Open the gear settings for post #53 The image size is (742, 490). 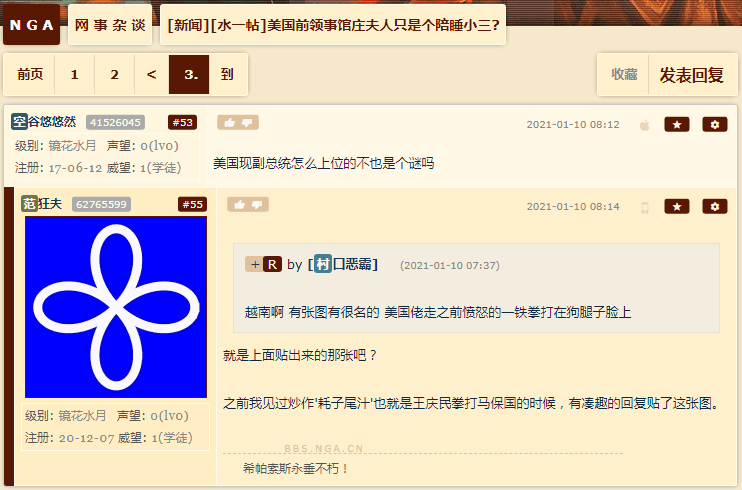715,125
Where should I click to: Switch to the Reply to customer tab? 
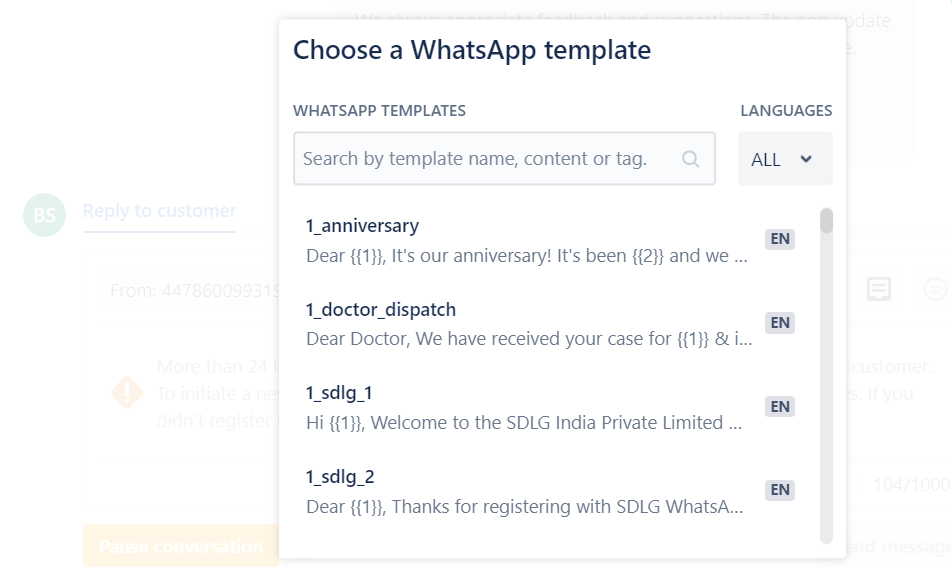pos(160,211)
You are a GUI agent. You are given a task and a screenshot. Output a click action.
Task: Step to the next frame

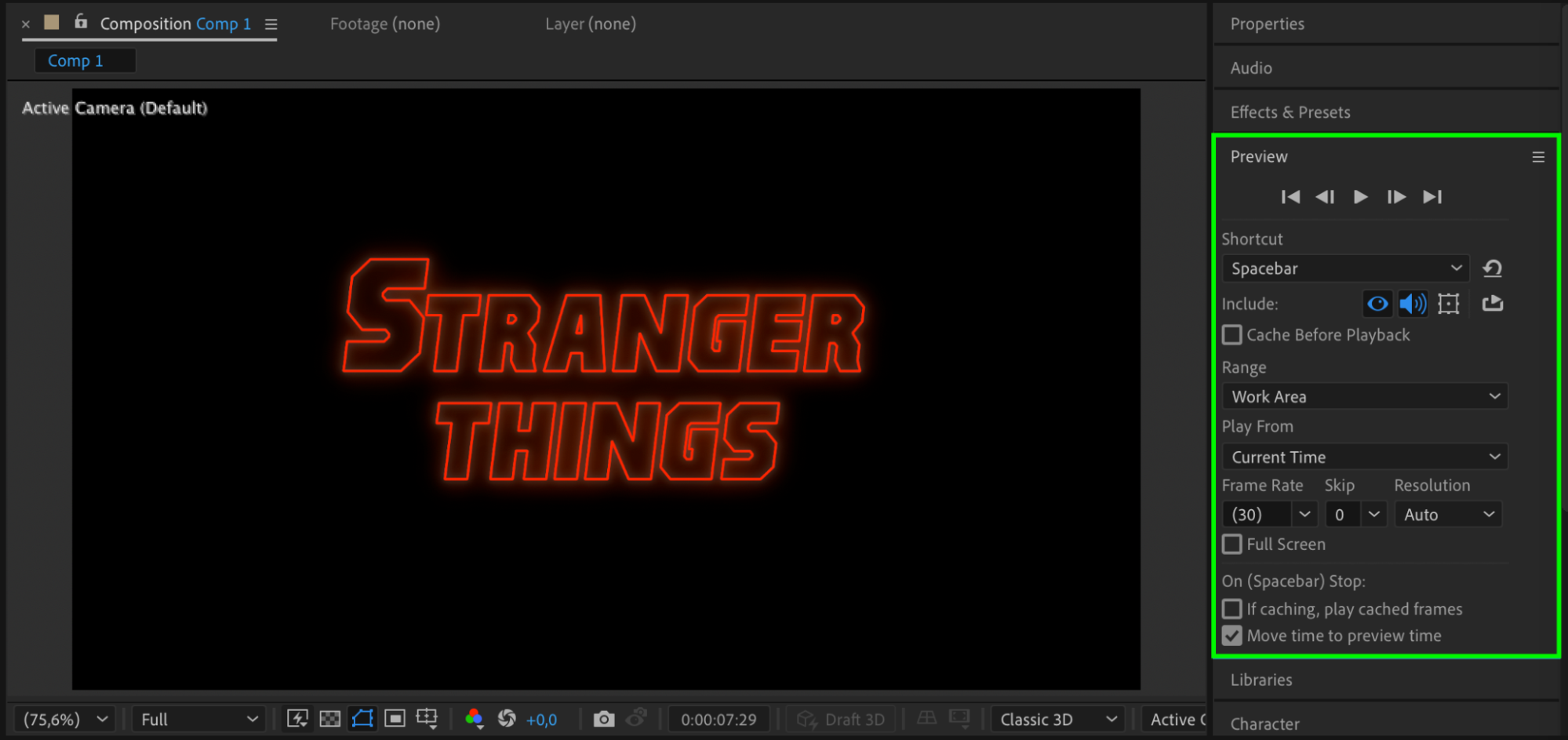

■ ■ ■ ■ ■ ■ ■

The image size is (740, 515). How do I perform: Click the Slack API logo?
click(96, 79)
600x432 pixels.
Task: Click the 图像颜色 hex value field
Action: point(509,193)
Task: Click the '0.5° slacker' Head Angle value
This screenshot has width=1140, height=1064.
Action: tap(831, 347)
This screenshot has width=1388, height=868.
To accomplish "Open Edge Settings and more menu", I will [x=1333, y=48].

■ ■ ■ ■ ■ ■ ■

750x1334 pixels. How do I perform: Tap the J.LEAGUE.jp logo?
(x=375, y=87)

■ ■ ■ ■ ■ ■ ■

--- Goal of the exercise ---
Every line above from the line with "You are a GUI" to the line with "Task: Step to the next frame", inclusive, must be returned exactly; no other line belongs in the reply.

--- Finished exercise ---
You are a GUI agent. You are given a task and a screenshot. Output a click action.
Task: Step to the next frame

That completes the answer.